9. The reason I wrote you was to see if you would pass the test, to see if you would fully obey me.
10. Anyone you forgive, I forgive too. For indeed, whatever I have forgiven, if there has been anything to forgive, has been for your sake in the presence of the Messiah
See 1С 5:1-5&NN, 5:9-13&NN for the background. 

11. so that we will not be taken advantage of by the Adversary — for we are quite aware of his schemes!
The adversary. Satan, "the devil." See Mt 4:1&N. 

12. Now when I went to Troas to proclaim the Good News of the Messiah, since a door had been opened for me by the Lord,
13. I could not rest, because I failed to find my brother Titus. So I left the people there and went on to Macedonia.
Titus, mentioned 6 times in Chapters 7-8 and again in Chapter 12, also in Galatians 2 as a Gentile believer whom Sha'ul did not circumcise, in 2 Timothy 4, and in Ti 1:4 as the recipient of Sha'ul's letter. 
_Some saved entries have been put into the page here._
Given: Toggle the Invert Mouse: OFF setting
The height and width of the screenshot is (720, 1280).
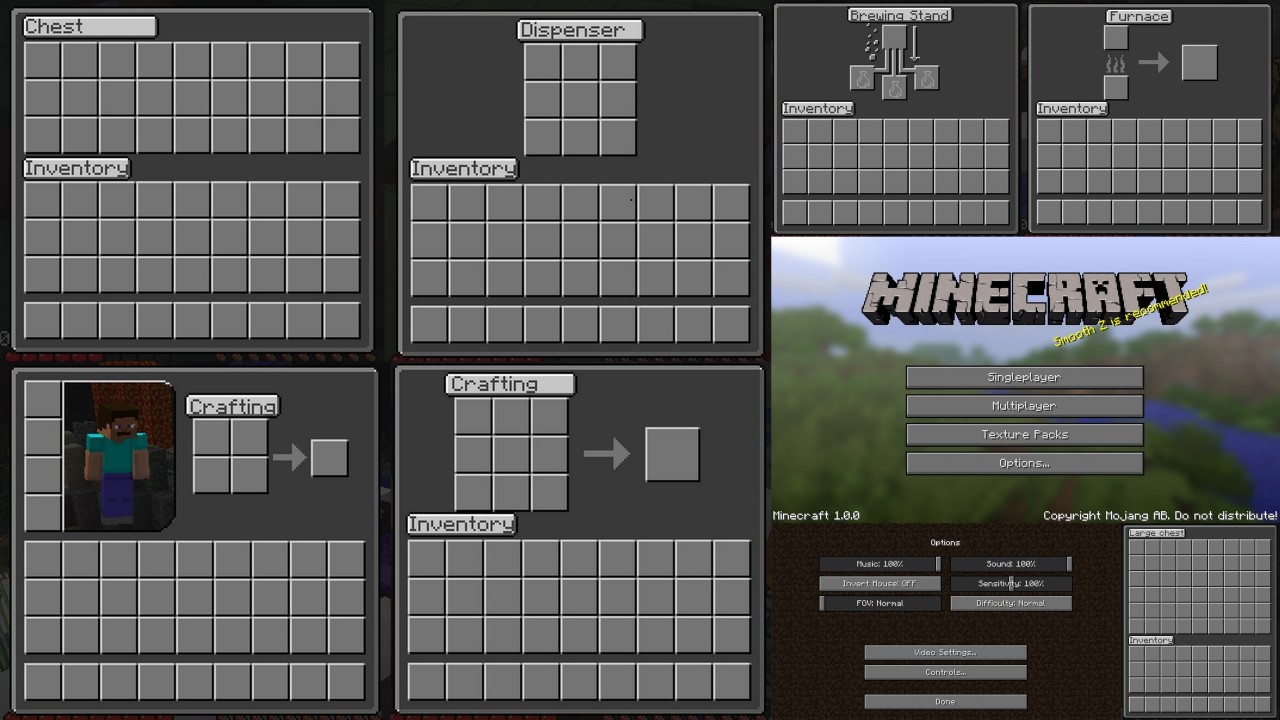Looking at the screenshot, I should pos(878,583).
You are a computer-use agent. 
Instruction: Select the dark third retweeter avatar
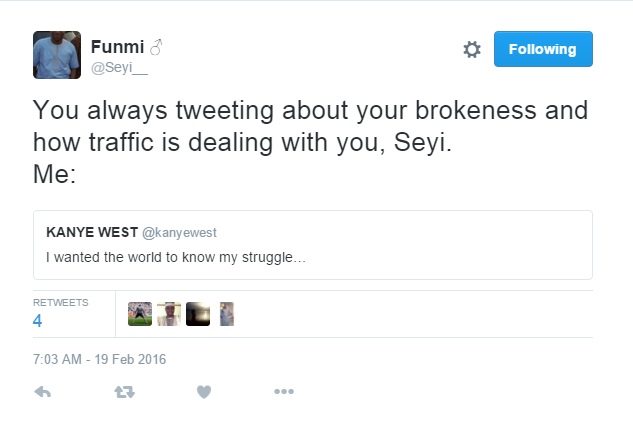pos(198,314)
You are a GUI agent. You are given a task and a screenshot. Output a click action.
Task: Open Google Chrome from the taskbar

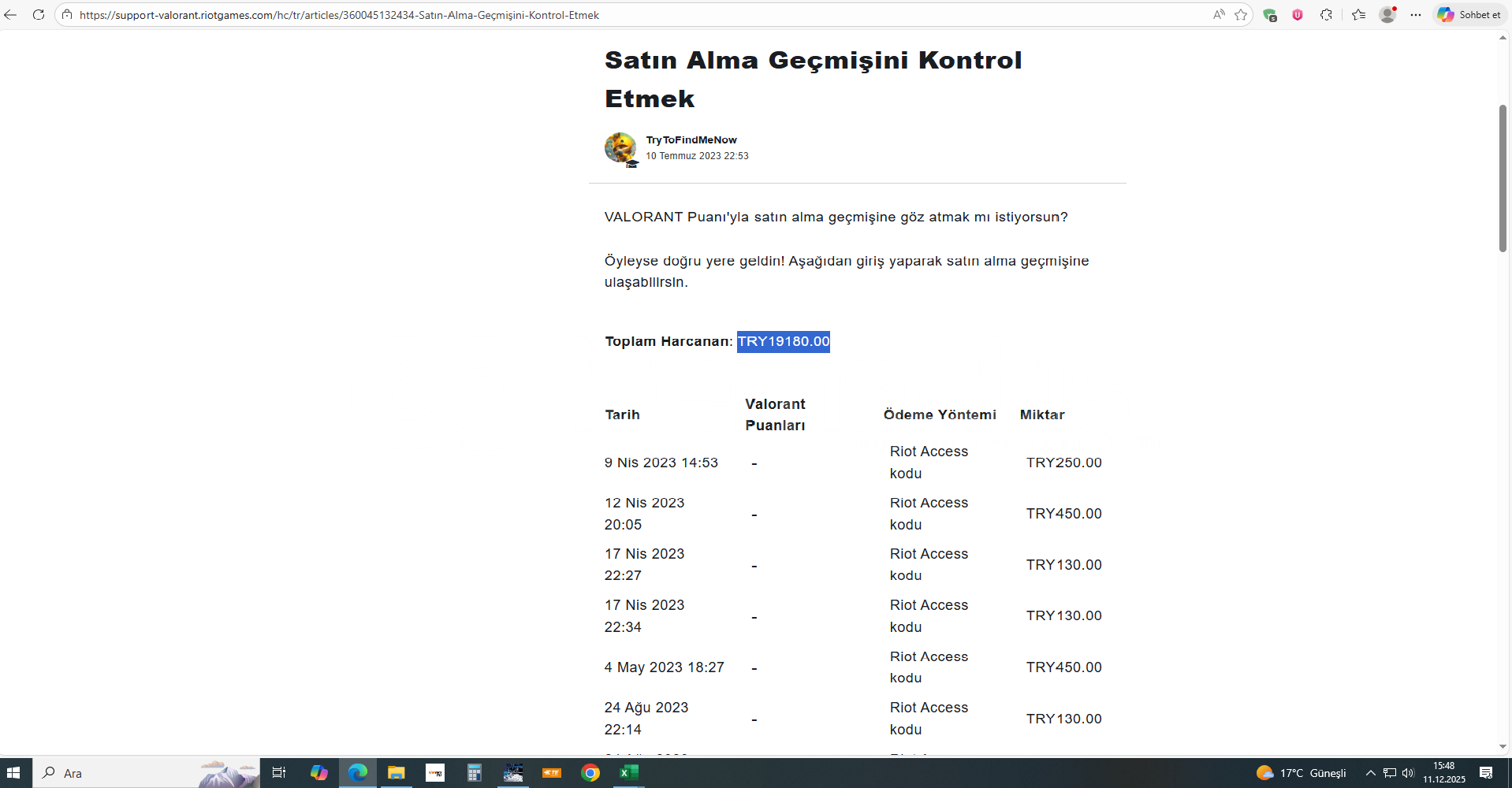click(590, 773)
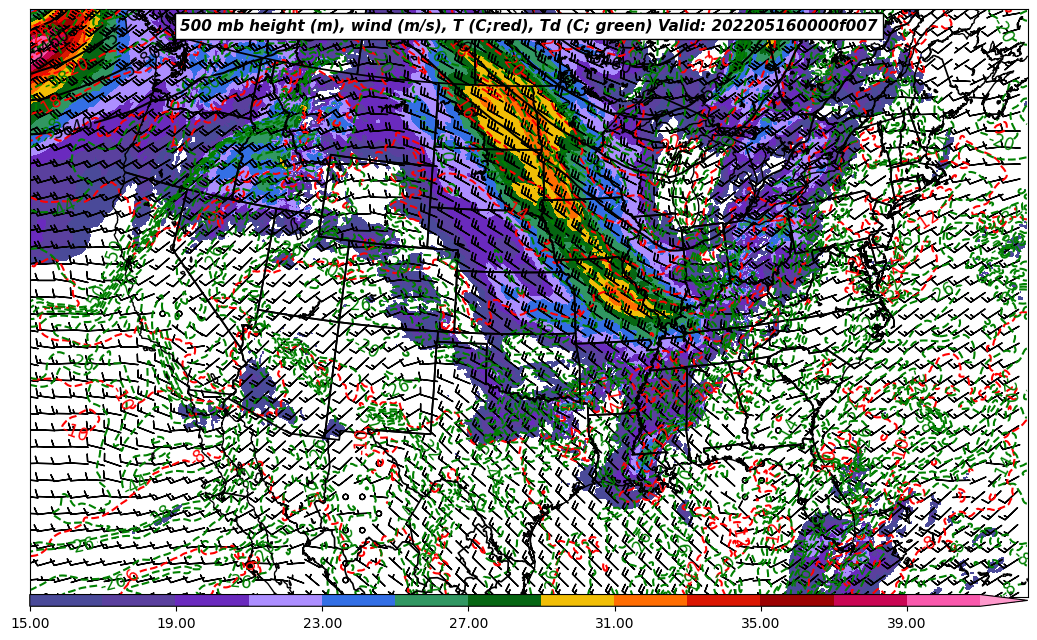Click the 39.00 colorbar tick label
This screenshot has height=640, width=1037.
[x=906, y=623]
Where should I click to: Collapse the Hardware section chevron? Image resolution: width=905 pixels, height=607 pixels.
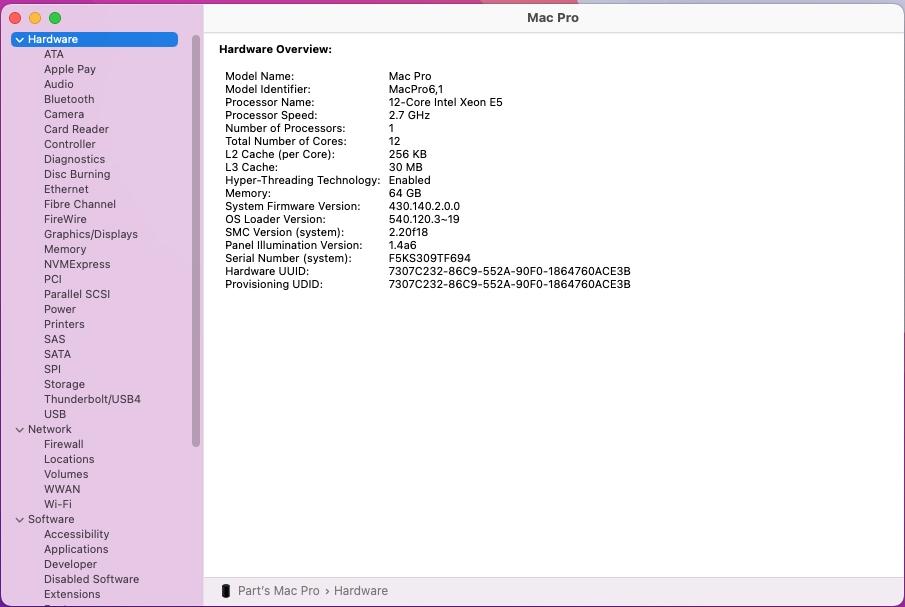pyautogui.click(x=19, y=40)
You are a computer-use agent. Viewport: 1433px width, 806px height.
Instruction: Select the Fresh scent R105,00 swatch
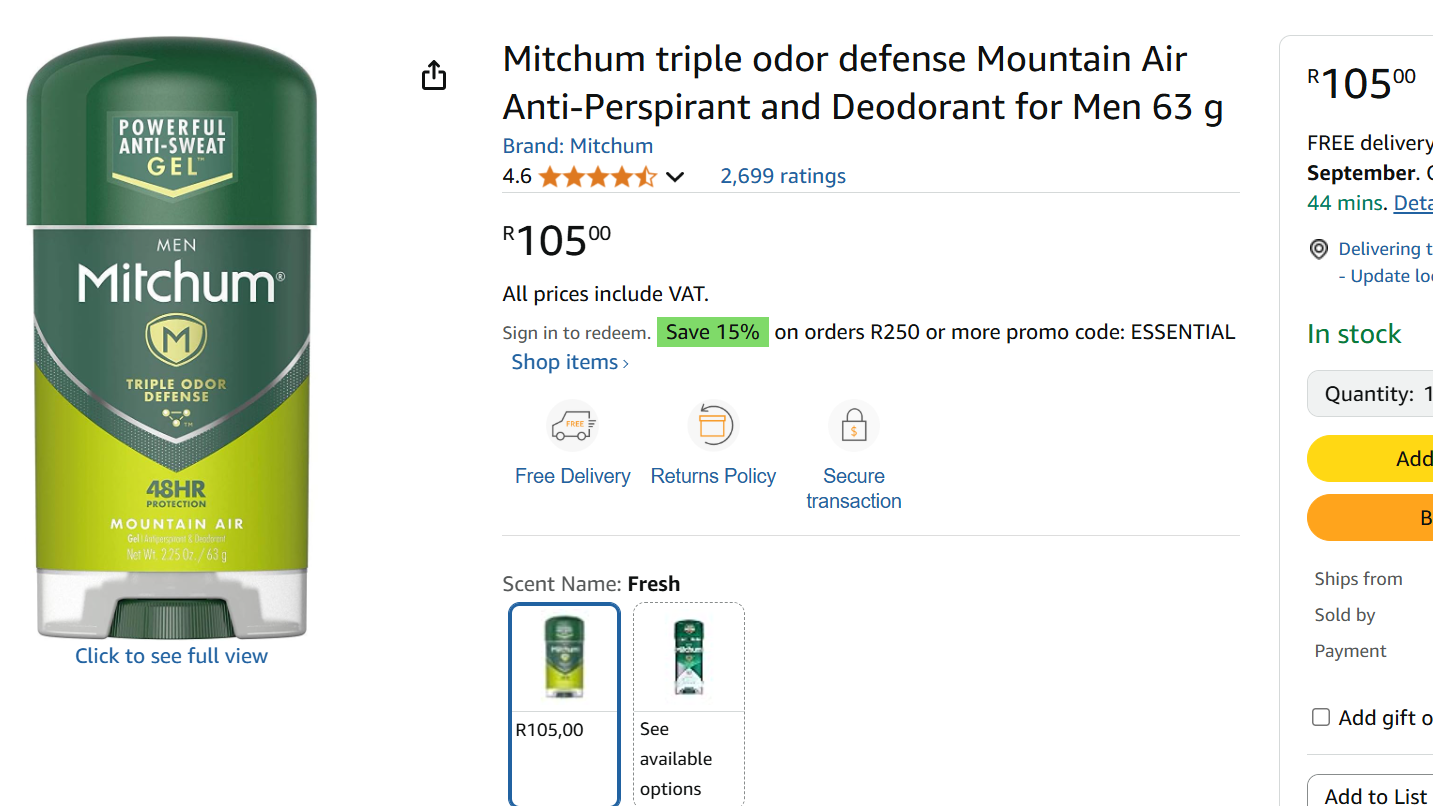point(564,703)

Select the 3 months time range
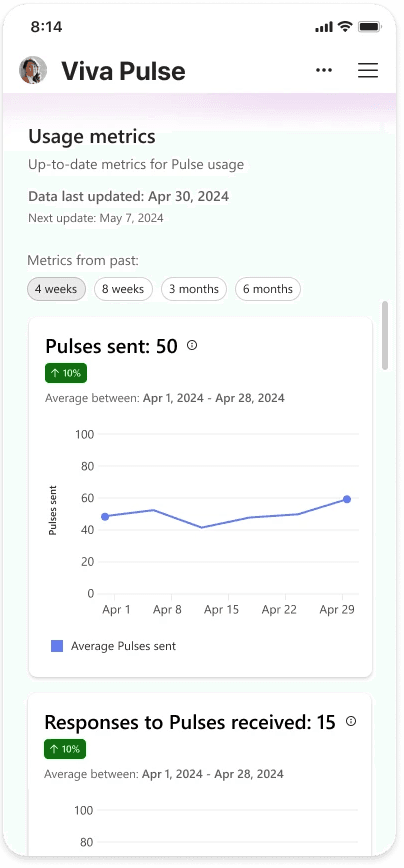pyautogui.click(x=194, y=289)
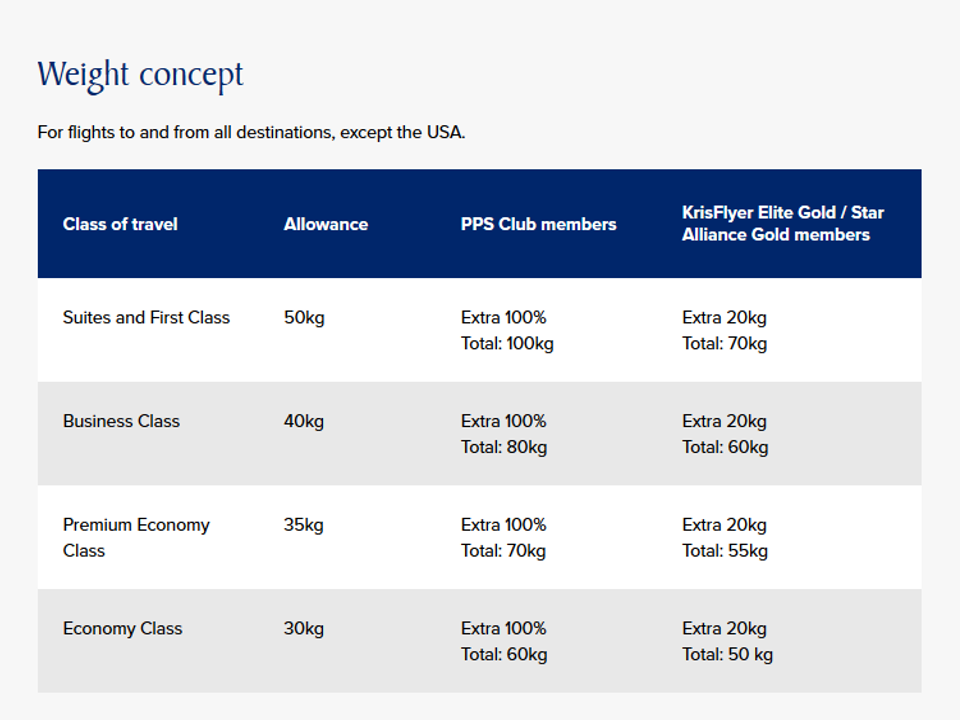
Task: Click the flights except the USA note
Action: (x=251, y=132)
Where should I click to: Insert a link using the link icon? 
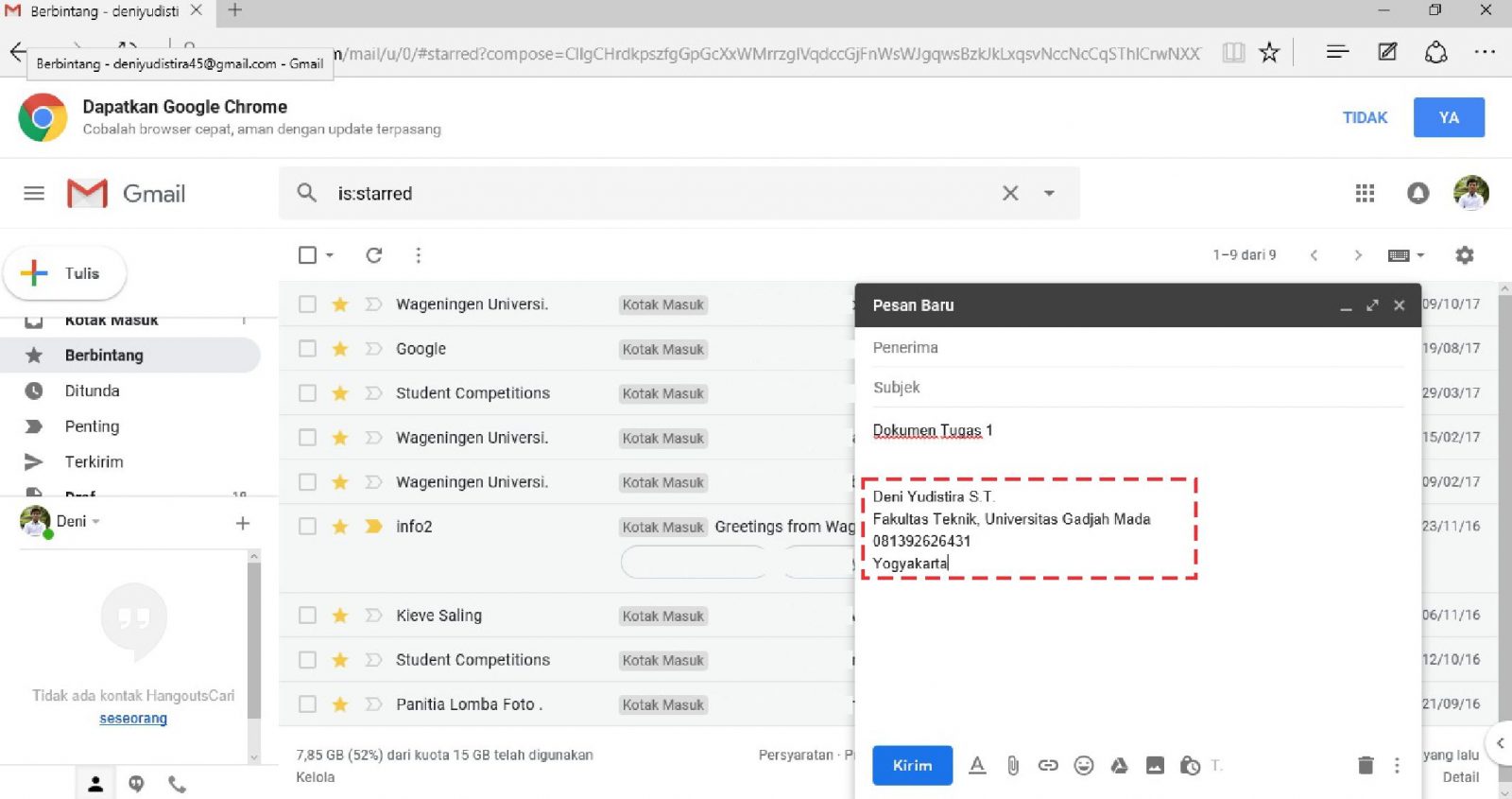tap(1048, 766)
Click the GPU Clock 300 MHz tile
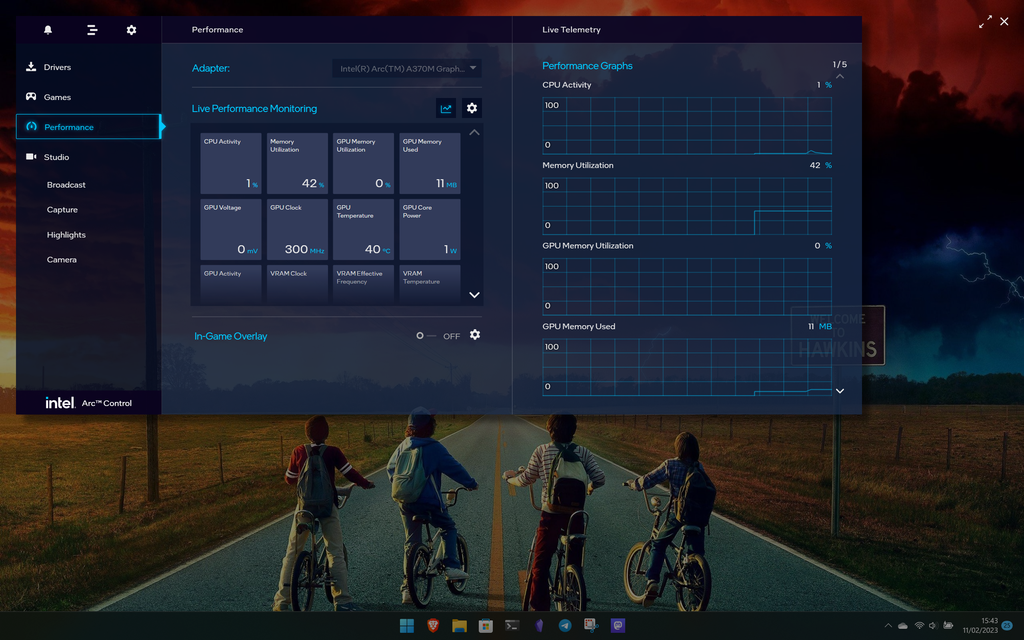 click(x=296, y=228)
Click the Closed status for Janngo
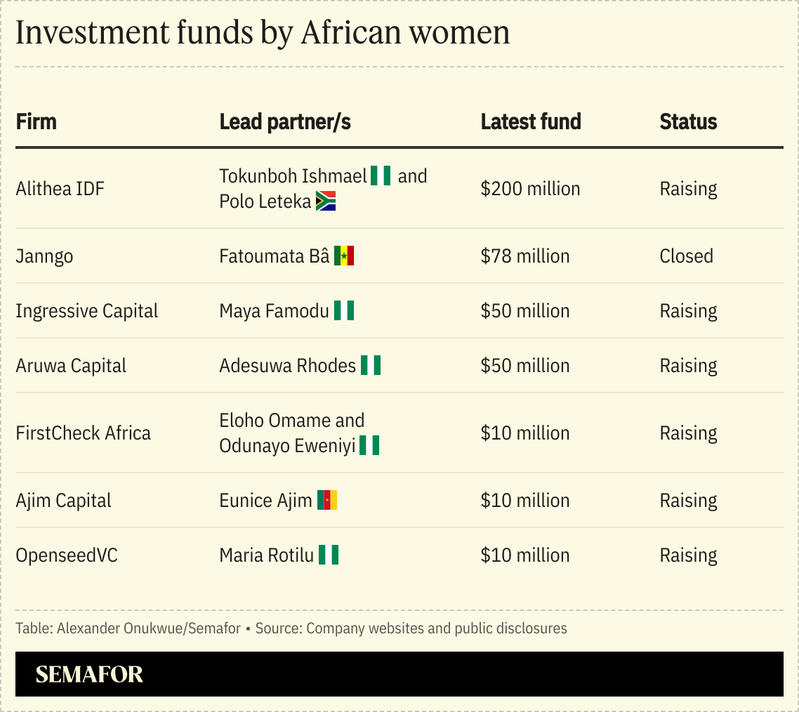 [686, 256]
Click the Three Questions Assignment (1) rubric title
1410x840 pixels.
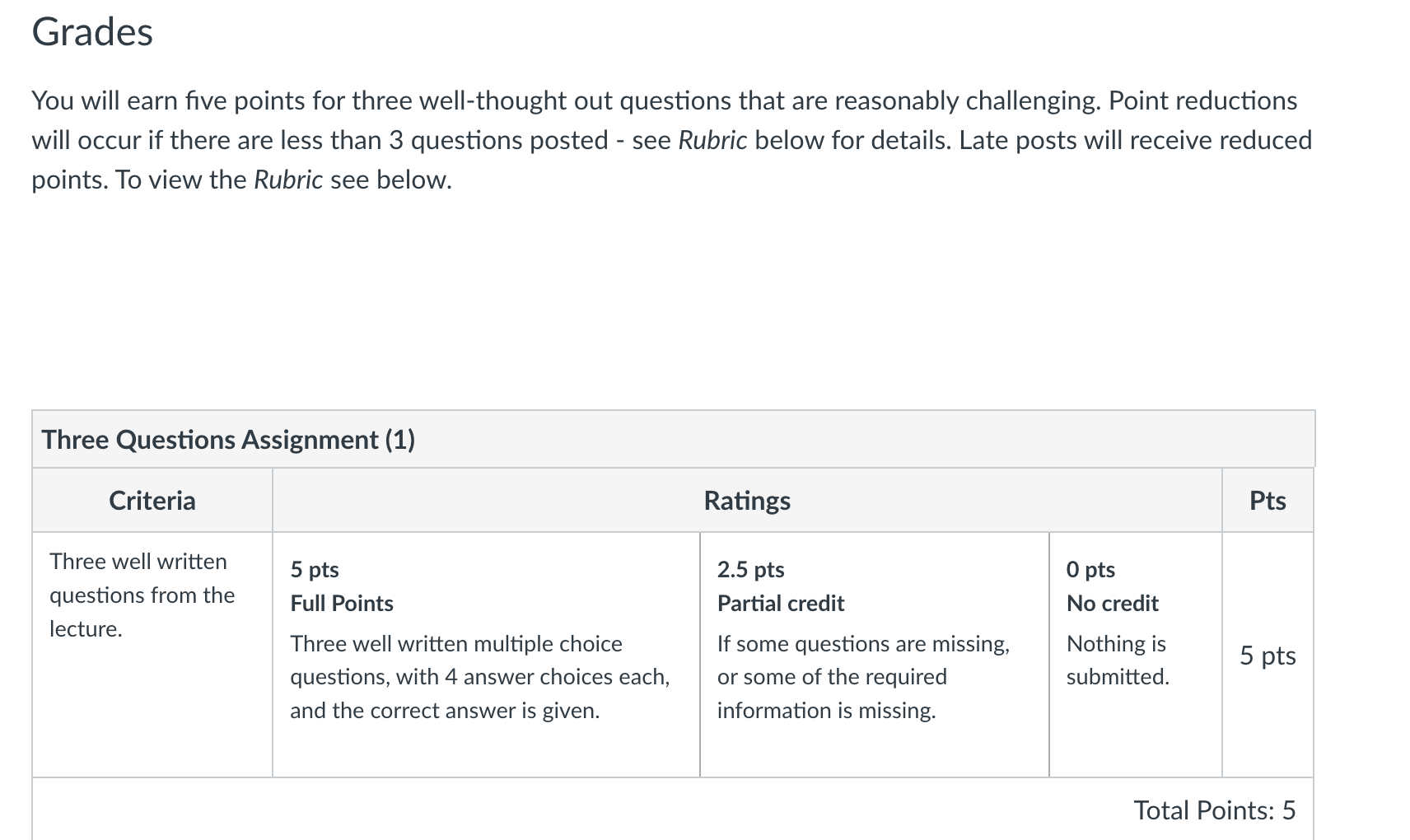tap(228, 440)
14. But thanks be to God, who in the Messiah constantly leads us in a triumphal procession and through us spreads everywhere the fragrance of what it means to know him!
15. For to God we are the aroma of the Messiah, both among those being saved and among those being lost;
16. to the latter, we are the smell of death leading only to more death; but to the former, we are the sweet smell of life leading to more life. Who is equal to such a task?
The Good News is like a flower's fragrance. If a sweet-smelling flower smells bad to someone, the fault is not with the flower. Rather, there must be some disorder in his smelling apparatus. In the case of the Gospel, the disorder is called sin. So, if to God we who believe and proclaim the Good News are the sweet aroma of the Messiah, who lives in us, then among those being saved, we are the same sweet smell of life leading to more life. But among those in the process of being lost, we are the stinking smell of death, leading only to more death. Those bent on sin, those in the process of being eternally lost, cannot stand to hear the Good News and do not respond to it, except with redoubled antagonism or indifference (as seen in Rv 16:9, 11,21; compare Ro 1:19-32; Ac 13:45,14:4-5, 14:19, 16:20-24, 17:5-9, 17:32a, 18:9a).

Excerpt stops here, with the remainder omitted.